Symbol of perfection, spring and rebirth, the egg as a gift has crossed the centuries, until becoming the popular chocolate dessert. Here is its history, which starts from the Egyptians and arrives to the present day, passing through the Sun King and the Tsars.
The custom of giving eggs as gifts has roots that are much deeper than chocolate itself, the raw material used to make those that children love so much, packaged in shiny packaging with the most diverse surprises inside and which have become over time one of the symbolic sweets of Easter. In fact, since ancient times, the egg has been linked to the cycle of nature: the Egyptians knew it, who considered it the essence of the four elements (air, earth, fire, water), as well as the Persians and the Romans, who exchanged eggs to celebrate the return of spring.
From rebirth to Resurrection, then, the step is short: Christianity "appropriates" the egg making it an Easter emblem. During Lent it was forbidden to eat meat and animal products, including dairy products and eggs, as they were considered fatty foods: the hens, however, did not stop laying and to preserve this nutritious food – it was forbidden to waste it – it was boiled, thus becoming hard-boiled. With the end of the fast, the eggs were blessed and consumed on Easter day.
In the Middle Ages, in Germany, the population exchanged hard-boiled eggs wrapped in leaves and flowers, which naturally colored them. However, already in pagan times, particularly in Eastern Europe, it was a tradition to paint birds' eggs with patterns that recalled flora and fauna, designs that with the advent of Christianity took on typical religious forms, from the cross to the sun: "precious" objects that were given as gifts to bring good luck.
Over the centuries, the habit of giving eggs took on increasingly sumptuous contours, until it became a court practice, where among the nobles the eggs were no longer hard-boiled, but made of important metals, such as platinum, gold and silver. The most famous are undoubtedly those made by Peter Carl Fabergé, jeweler to the Tsars of Russia: in 1885 Alexander III Romanov commissioned the famous goldsmith to make a special gift for his wife, Tsarina Maria Fëdorovna. It was an egg made entirely of enamelled platinum containing another smaller gold egg inside, which in turn held two small gifts, in the style of a matryoshka. The work was so successful that it became a regular event for the imperial family: Fabergé created new eggs with secret mechanisms and increasingly elaborate ornaments. True masterpieces, some of which can be admired at the Fabergé Museum in St. Petersburg.
So far we have talked about Easter eggs lacking a fundamental detail, chocolate. When did they arrive? It is known for certain that cocoa arrived in the Old Continent after the discovery of America in 1492, spreading throughout Europe. However, chocolate at that time was very different from what we know today and was consumed mainly in the form of a drink, therefore liquid.
Legend has it that it was Louis XIV, the Sun King, who went down in history as a gourmet, who asked his master chocolatier in the 17th century to sculpt a chocolate egg for Easter. According to various sources, based on these French prototypes, it was the people of Turin who perfected the technique in the 18th century: reference is made first and foremost to a widow Giambone, who had a pastry shop in the central Via Roma, who in 1725 gave her grandchildren eggs made entirely of melted and cooled chocolate, obtained by filling the empty shells of chicken eggs.

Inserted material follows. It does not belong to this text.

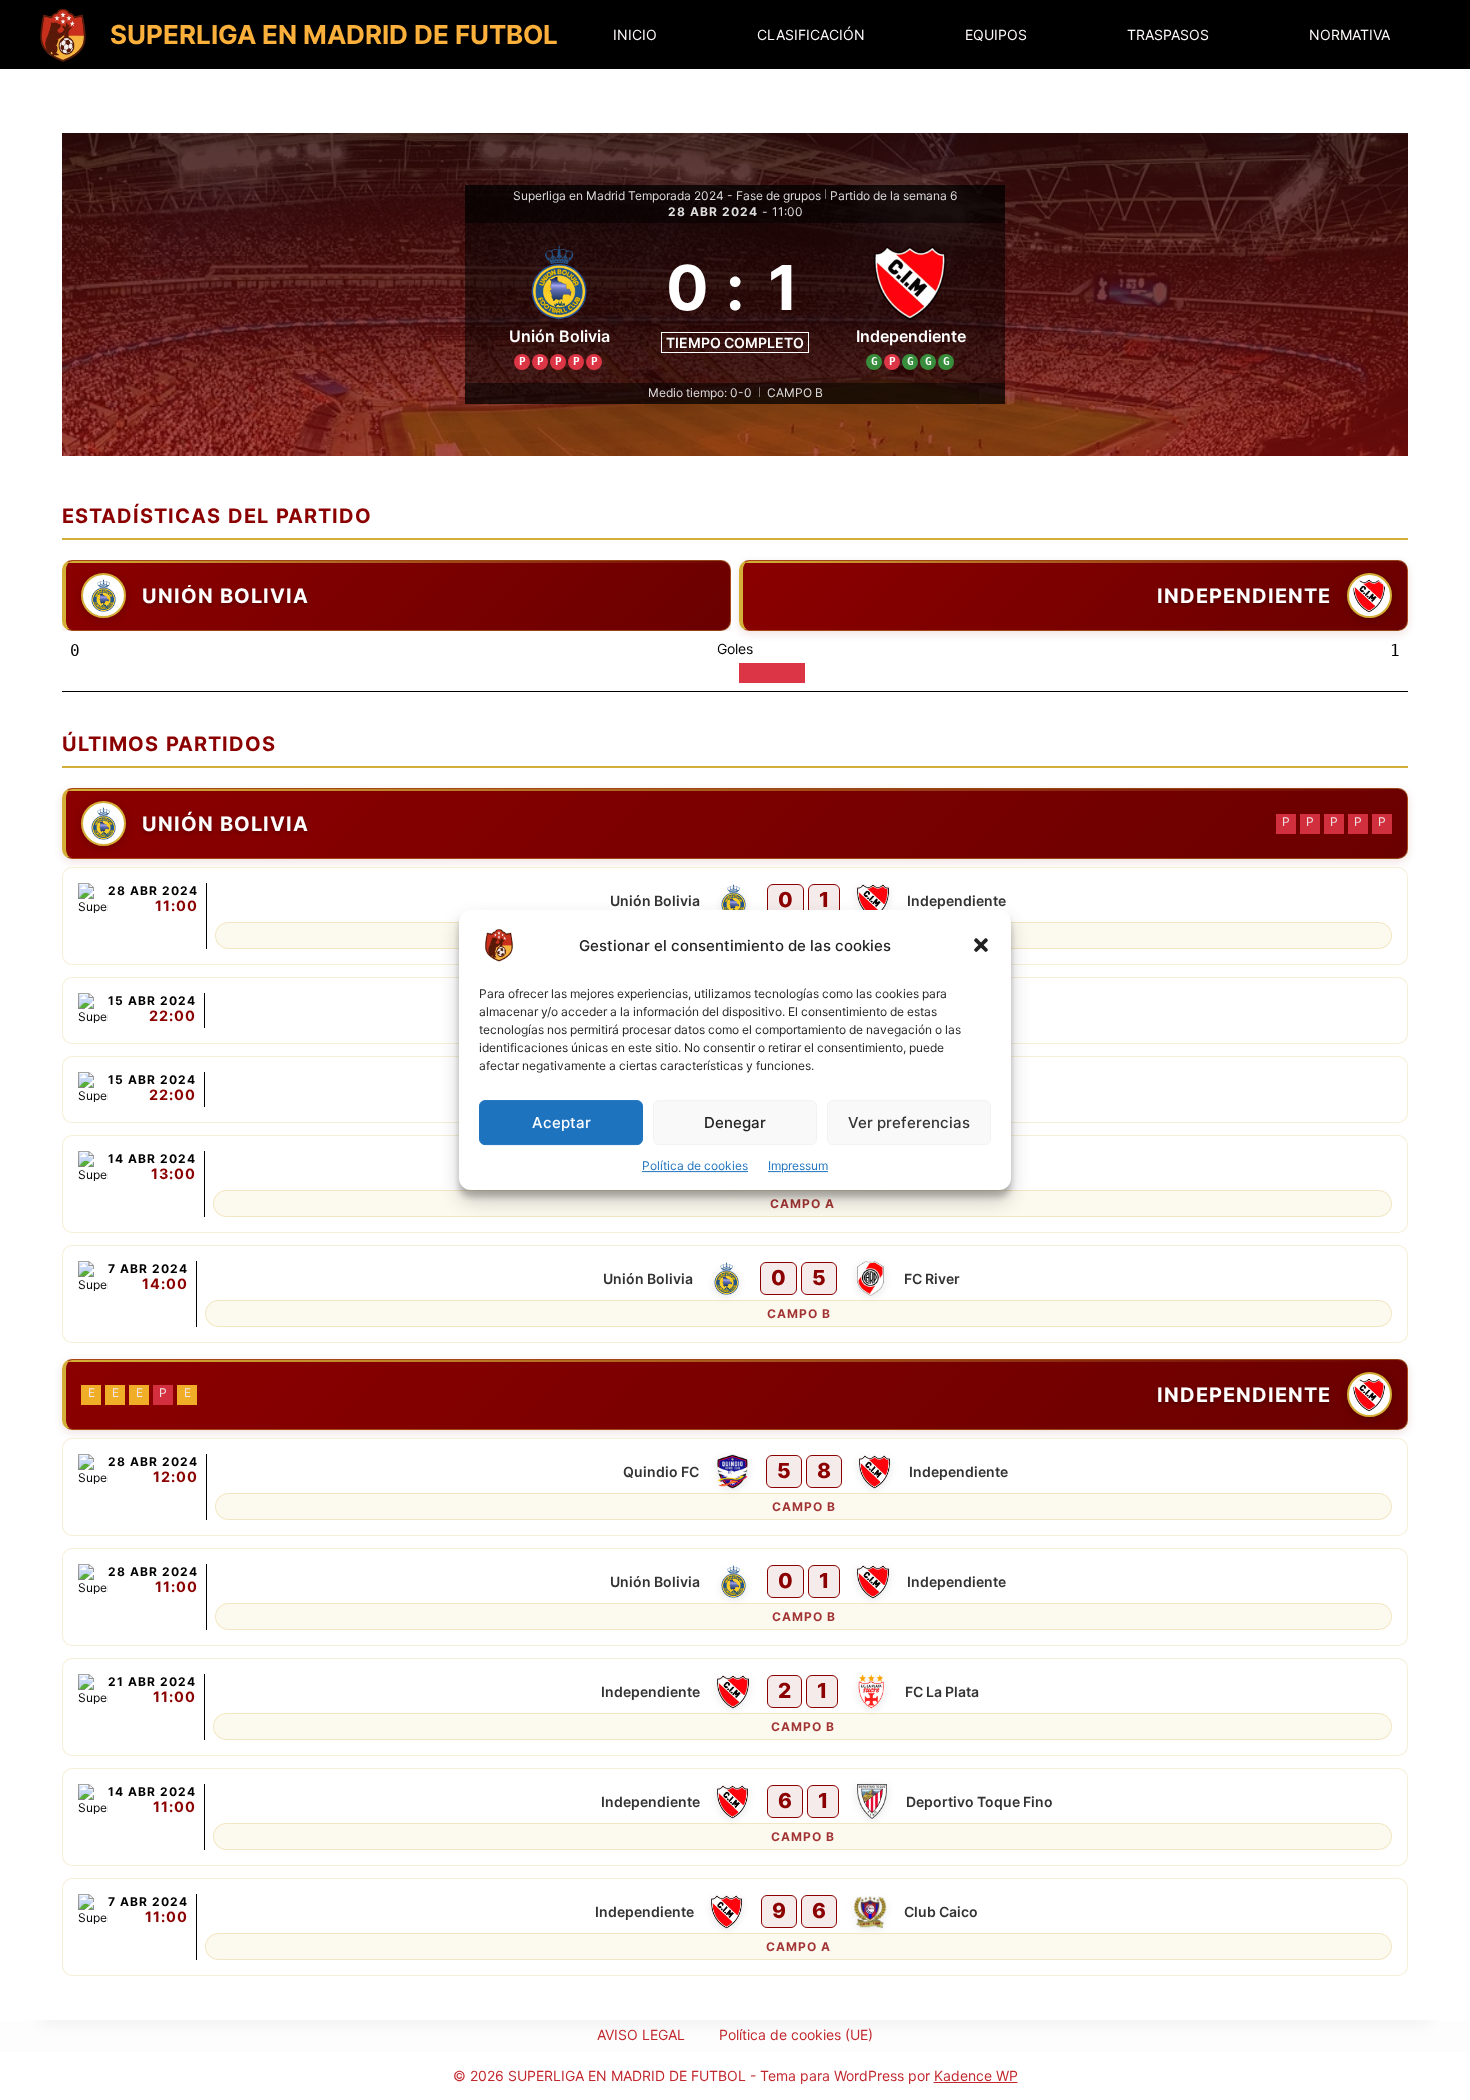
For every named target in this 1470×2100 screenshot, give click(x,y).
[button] (981, 945)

Still in the Savoy city, then, in the 1900s, the pastry chefs of Casa Sartorio entered the scene and patented a machine that modeled the shape of the egg in moulds, distributing the chocolate into two separate halves and thus inserting the surprise inside.
What is certain is that only thanks to industrialization and the improvement of cocoa processing techniques has it been possible to have hollow eggs with a smooth texture that melts in the mouth when bitten: taking a small leap back in time, in fact, in 1828 the Dutchman Van Houten set up and perfected the press that allowed the separation of cocoa from cocoa butter, laying the foundations for large-scale Easter eggs (but also for bars), which began to become an iconic product starting from the second half of the twentieth century: initially made only of dark chocolate, designed for adults, and later also introducing milk chocolate, with marketing that chose children as the most loyal "customers".